◆ PROBLEM REQUIREMENTS:
Each entry needs to be given again, character for character.

◆ INFORMATION PROVIDED:

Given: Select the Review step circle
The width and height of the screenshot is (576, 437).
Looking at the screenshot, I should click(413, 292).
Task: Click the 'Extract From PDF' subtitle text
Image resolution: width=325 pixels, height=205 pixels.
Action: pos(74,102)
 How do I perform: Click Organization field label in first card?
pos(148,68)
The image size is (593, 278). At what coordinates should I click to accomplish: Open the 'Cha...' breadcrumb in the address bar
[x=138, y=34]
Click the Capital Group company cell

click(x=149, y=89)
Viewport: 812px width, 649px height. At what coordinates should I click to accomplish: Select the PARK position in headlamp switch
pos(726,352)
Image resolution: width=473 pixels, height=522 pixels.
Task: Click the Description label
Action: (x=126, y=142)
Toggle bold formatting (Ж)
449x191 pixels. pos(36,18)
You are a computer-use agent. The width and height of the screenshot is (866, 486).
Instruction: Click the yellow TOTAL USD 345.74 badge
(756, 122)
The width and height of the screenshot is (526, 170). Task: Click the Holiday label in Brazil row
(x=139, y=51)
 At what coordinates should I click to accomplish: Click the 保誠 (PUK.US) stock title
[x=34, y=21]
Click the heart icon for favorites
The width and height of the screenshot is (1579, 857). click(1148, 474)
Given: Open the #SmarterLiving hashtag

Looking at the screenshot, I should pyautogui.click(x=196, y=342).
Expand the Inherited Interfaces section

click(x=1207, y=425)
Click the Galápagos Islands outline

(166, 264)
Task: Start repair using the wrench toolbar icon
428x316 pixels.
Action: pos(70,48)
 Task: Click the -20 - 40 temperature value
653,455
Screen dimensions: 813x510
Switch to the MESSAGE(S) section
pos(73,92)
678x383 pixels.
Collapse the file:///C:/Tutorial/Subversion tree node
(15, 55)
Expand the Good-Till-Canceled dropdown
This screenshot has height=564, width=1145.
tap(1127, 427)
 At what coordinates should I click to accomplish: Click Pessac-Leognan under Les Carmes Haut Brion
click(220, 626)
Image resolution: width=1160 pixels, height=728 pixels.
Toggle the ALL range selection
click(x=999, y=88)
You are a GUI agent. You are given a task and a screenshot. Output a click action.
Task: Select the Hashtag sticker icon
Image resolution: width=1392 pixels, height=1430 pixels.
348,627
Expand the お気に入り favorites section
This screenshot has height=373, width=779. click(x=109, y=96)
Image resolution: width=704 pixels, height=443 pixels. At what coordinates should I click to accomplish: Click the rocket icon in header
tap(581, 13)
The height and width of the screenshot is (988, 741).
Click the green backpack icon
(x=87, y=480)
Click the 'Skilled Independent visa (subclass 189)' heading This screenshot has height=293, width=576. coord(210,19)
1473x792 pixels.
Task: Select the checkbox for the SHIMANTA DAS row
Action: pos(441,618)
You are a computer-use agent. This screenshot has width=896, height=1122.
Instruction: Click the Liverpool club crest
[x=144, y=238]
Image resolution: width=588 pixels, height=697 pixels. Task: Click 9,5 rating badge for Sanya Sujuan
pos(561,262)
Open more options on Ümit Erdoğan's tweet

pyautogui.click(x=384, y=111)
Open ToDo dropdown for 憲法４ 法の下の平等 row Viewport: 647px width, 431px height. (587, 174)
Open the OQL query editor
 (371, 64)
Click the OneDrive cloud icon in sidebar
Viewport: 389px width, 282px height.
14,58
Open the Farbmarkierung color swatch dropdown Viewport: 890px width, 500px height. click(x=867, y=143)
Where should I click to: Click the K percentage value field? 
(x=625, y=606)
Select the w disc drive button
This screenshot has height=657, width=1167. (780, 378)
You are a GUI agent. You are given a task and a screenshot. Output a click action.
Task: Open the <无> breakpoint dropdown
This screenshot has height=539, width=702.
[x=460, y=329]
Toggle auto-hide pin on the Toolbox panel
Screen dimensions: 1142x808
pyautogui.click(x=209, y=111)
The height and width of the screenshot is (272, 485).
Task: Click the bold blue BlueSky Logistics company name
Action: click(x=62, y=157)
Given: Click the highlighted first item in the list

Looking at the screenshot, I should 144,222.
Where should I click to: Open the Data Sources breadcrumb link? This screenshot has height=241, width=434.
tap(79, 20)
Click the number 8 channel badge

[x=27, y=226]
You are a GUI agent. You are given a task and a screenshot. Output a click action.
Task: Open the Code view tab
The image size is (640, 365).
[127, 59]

◆ RESULT FOR THIS EXERCISE:
Given: Select the Review step circle
The width and height of the screenshot is (576, 437).
Looking at the screenshot, I should click(413, 292).
Task: Click the 'Extract From PDF' subtitle text
Image resolution: width=325 pixels, height=205 pixels.
Action: pos(74,102)
 How do I perform: Click Organization field label in first card?
pos(148,68)
The image size is (593, 278). At what coordinates should I click to accomplish: Open the 'Cha...' breadcrumb in the address bar
[x=138, y=34]
Click the Capital Group company cell

click(x=149, y=89)
Viewport: 812px width, 649px height. At what coordinates should I click to accomplish: Select the PARK position in headlamp switch
pos(726,352)
Image resolution: width=473 pixels, height=522 pixels.
Task: Click the Description label
Action: (x=126, y=142)
Toggle bold formatting (Ж)
449x191 pixels. pos(36,18)
You are a computer-use agent. The width and height of the screenshot is (866, 486).
Instruction: Click the yellow TOTAL USD 345.74 badge
(756, 122)
The width and height of the screenshot is (526, 170). Task: Click the Holiday label in Brazil row
(x=139, y=51)
 At what coordinates should I click to accomplish: Click the 保誠 (PUK.US) stock title
[x=34, y=21]
Click the heart icon for favorites
The width and height of the screenshot is (1579, 857). click(1148, 474)
Given: Open the #SmarterLiving hashtag

Looking at the screenshot, I should pyautogui.click(x=196, y=342).
Expand the Inherited Interfaces section

click(x=1207, y=425)
Click the Galápagos Islands outline

(166, 264)
Task: Start repair using the wrench toolbar icon
428x316 pixels.
Action: pos(70,48)
 Task: Click the -20 - 40 temperature value
653,455
Screen dimensions: 813x510
Switch to the MESSAGE(S) section
pos(73,92)
678x383 pixels.
Collapse the file:///C:/Tutorial/Subversion tree node
(15, 55)
Expand the Good-Till-Canceled dropdown
This screenshot has height=564, width=1145.
tap(1127, 427)
 At what coordinates should I click to accomplish: Click Pessac-Leognan under Les Carmes Haut Brion
click(220, 626)
Image resolution: width=1160 pixels, height=728 pixels.
Toggle the ALL range selection
click(x=999, y=88)
You are a GUI agent. You are given a task and a screenshot. Output a click action.
Task: Select the Hashtag sticker icon
Image resolution: width=1392 pixels, height=1430 pixels.
348,627
Expand the お気に入り favorites section
This screenshot has height=373, width=779. click(x=109, y=96)
Image resolution: width=704 pixels, height=443 pixels. At what coordinates should I click to accomplish: Click the rocket icon in header
tap(581, 13)
The height and width of the screenshot is (988, 741).
Click the green backpack icon
(x=87, y=480)
Click the 'Skilled Independent visa (subclass 189)' heading This screenshot has height=293, width=576. coord(210,19)
1473x792 pixels.
Task: Select the checkbox for the SHIMANTA DAS row
Action: pos(441,618)
You are a computer-use agent. This screenshot has width=896, height=1122.
Instruction: Click the Liverpool club crest
[x=144, y=238]
Image resolution: width=588 pixels, height=697 pixels. Task: Click 9,5 rating badge for Sanya Sujuan
pos(561,262)
Open more options on Ümit Erdoğan's tweet

pyautogui.click(x=384, y=111)
Open ToDo dropdown for 憲法４ 法の下の平等 row Viewport: 647px width, 431px height. (587, 174)
Open the OQL query editor
 (371, 64)
Click the OneDrive cloud icon in sidebar
Viewport: 389px width, 282px height.
14,58
Open the Farbmarkierung color swatch dropdown Viewport: 890px width, 500px height. click(x=867, y=143)
Where should I click to: Click the K percentage value field? 
(x=625, y=606)
Select the w disc drive button
This screenshot has height=657, width=1167. (780, 378)
You are a GUI agent. You are given a task and a screenshot. Output a click action.
Task: Open the <无> breakpoint dropdown
This screenshot has height=539, width=702.
[x=460, y=329]
Toggle auto-hide pin on the Toolbox panel
Screen dimensions: 1142x808
pyautogui.click(x=209, y=111)
The height and width of the screenshot is (272, 485).
Task: Click the bold blue BlueSky Logistics company name
Action: click(x=62, y=157)
Given: Click the highlighted first item in the list

Looking at the screenshot, I should 144,222.
Where should I click to: Open the Data Sources breadcrumb link? This screenshot has height=241, width=434.
tap(79, 20)
Click the number 8 channel badge

[x=27, y=226]
You are a GUI agent. You are given a task and a screenshot. Output a click action.
Task: Open the Code view tab
The image size is (640, 365).
[127, 59]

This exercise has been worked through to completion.